The Death of Mr. Lazarescu is a trip through the impersonal world of medicine. Although set in Rumania, anyone who has made a trip to the Emergency Room will identify with Lazarescu's trip down the medical rabbit hole. Or perhaps we are meant to note that one of Lazarescu's given names is Dante and recognize this as a descent into Hell. This Hell is not one of punishment; it is the Hell of indifference.

From the time Lazarescu decides to call for an ambulance, apathy is the overwhelming attitude he encounters. Even the ambulance dispatcher only thinks he needs to stop drinking. This is a recurrent suggestion, even as he keeps getting sicker and weaker. Everyone seems to think it's his fault he's sick, so why should they bother with him.

Even those involved with him, his neighbor and, over time, the ambulance attendant who is shuffling him from hospital to hospital, are much more involved in their own lives than they are in his need.

At the hospitals he encounters issues of medical hierarchies (what business does a nurse have telling a doctor what a patient needs?), hospital politics (can he be pushed to the front of the line for an MRI just because he might be seriously ill?), and bureaucracy (can he have surgery if he is too sick to sign a consent?) Through it all he is treated not as a person, but as a bothersome intrusion into the hospitals' procedures. Finally he does find a hospital where he can get help, but it may be too late. In the end he is stripped of all dignity as he waits for help.

The Death of Mr. Lazarescu is both thoughtful and thought provoking. It was recognized at Cannes last year with the Prix Un Certain Regard. With a running time of 154 minutes, it is a bit longer than many are used to. It seeks to give us a sense of the time that Lazarescu is spending with this illness. The time also gives the viewer plenty of time to reflect not only on the times we have been Lazarescu, but also the many ways we are like all the characters who are too busy for him.

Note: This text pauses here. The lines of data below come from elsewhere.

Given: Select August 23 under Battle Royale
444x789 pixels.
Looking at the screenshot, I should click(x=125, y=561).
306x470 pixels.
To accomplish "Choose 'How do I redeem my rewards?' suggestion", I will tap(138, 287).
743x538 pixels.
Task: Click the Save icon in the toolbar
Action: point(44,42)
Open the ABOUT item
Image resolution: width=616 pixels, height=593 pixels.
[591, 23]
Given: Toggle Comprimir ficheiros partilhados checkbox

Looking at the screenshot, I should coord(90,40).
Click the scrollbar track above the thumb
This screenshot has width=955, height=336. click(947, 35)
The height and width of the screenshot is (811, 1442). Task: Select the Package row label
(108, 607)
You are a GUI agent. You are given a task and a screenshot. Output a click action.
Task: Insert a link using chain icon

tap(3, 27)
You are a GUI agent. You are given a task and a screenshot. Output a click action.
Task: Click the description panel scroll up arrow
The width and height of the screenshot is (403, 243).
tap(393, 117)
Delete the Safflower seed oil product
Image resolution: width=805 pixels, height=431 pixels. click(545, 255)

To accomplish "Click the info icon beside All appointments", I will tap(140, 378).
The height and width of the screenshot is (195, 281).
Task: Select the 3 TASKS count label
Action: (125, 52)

Much of the film takes place in confined places -- the ambulance, hospital examining rooms, the small apartment. It has an almost claustrophobic quality. It makes it almost uncomfortable to be so close to him amidst all this indifference and cruelty. And we should be uncomfortable with what we see.

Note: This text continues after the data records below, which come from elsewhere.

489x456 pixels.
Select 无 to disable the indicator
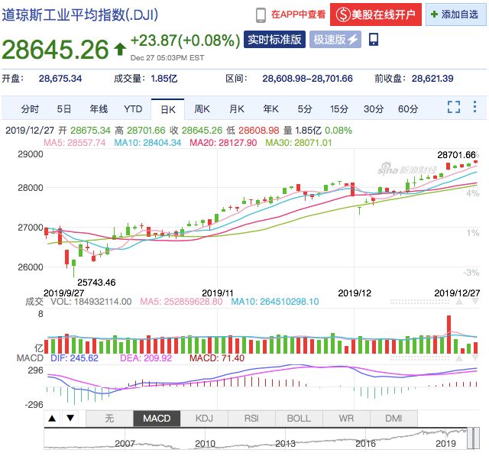[108, 418]
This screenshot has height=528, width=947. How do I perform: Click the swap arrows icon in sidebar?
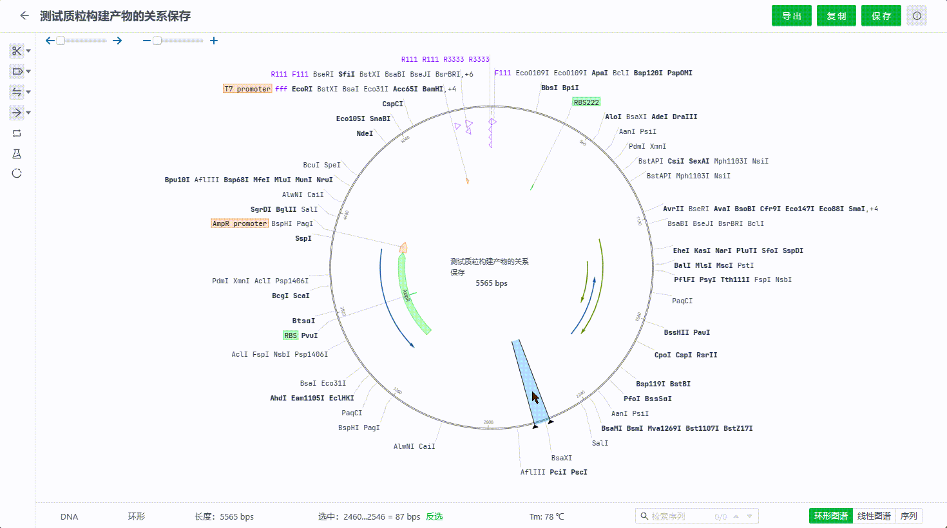coord(17,92)
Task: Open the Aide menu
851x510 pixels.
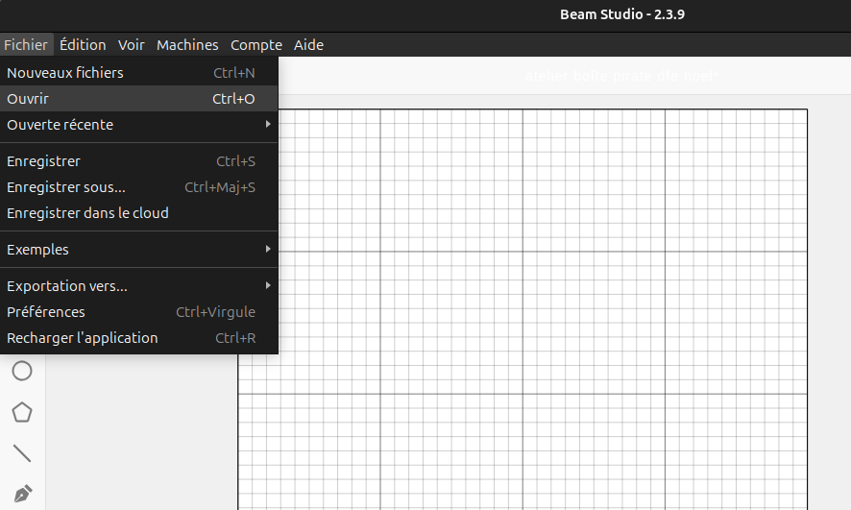Action: (308, 45)
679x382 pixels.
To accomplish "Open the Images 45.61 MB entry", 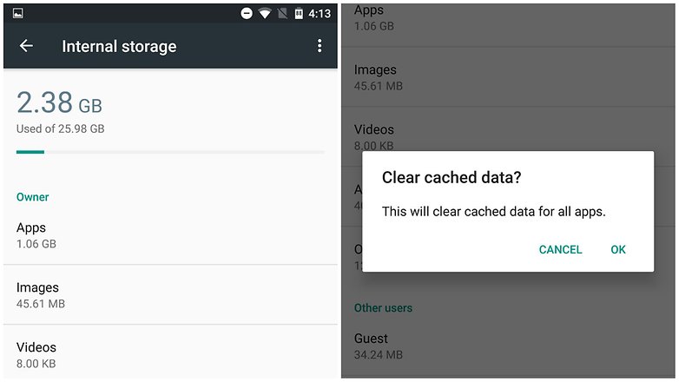I will coord(170,295).
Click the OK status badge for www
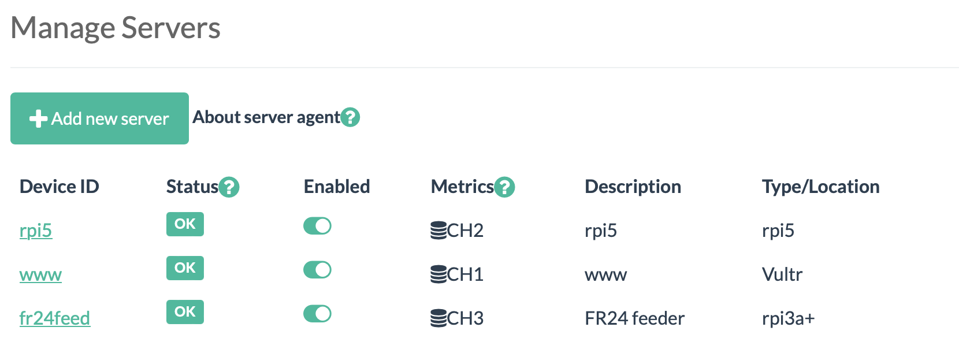The width and height of the screenshot is (959, 364). click(x=185, y=268)
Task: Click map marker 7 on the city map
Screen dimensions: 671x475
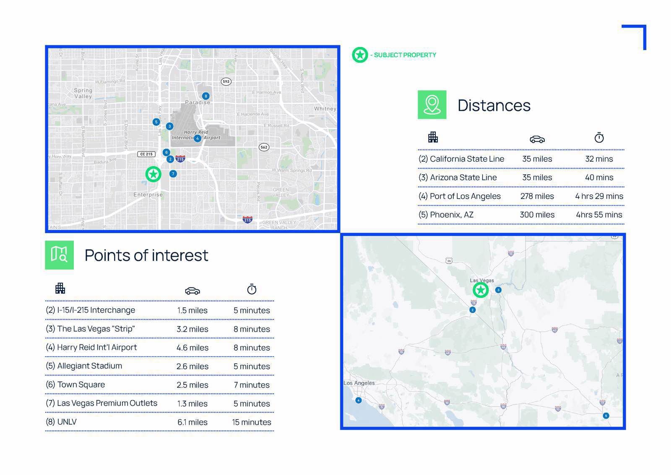Action: pyautogui.click(x=173, y=173)
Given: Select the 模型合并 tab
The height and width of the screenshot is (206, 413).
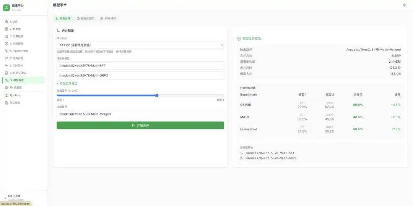Looking at the screenshot, I should pos(63,18).
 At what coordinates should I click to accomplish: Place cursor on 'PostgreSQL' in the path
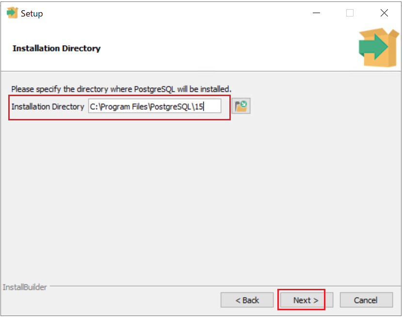pos(171,106)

This is something of a dark comedy. Certainly the subject matter is dark, but it is also open to considerable humor. For American audiences, however, much of the humor may not register as it would for a Rumanian audience. Still, there are places where the absurdity of the futility shines through.

This is the first of six films director Cristi Puiu plans to make about love. This film focuses on the love of humanity, but it does so by showing its absence. Lazarescu has no one to care for him more than as a passing concern preventing them from getting back to their own lives. His neighbors are busy making jam. His sister doesn’t want to come until tomorrow because it’s too late to come now. The ambulance attendants could be going to other patients. The hospital personnel are busy with other patients or with their own selfish interests. Perhaps things would be easier for Lazarescu if he had family to aid him in this Dante-esque nightmare. But if we look at all the world as neighbor (as in Jesus' Parable of the Good Samaritan), Lazarescu should not seem to be without family -- all those he came across should have recognized him as one in need and respond as if he were family.

I wonder how often we walk by Lazarescu: the guy who stands in front of the Post Office some mornings asking for change; the woman in the nursing home who can't remember who anyone is; a Palestinian whose home has been bulldozed or an Israeli victim of terrorism; a refugee from Darfur; all the people that we manage to overlook even when they stand in front of us. We may even assume that some of them are to blame for their circumstances, as everyone assumed Lazarescu's problems were based in his drinking. We often see those in need as intrusions into our lives -- keeping us from the "more important" things we want to do. Perhaps we should see those "important" things as the intrusion that prevents us for caring for our neighbors.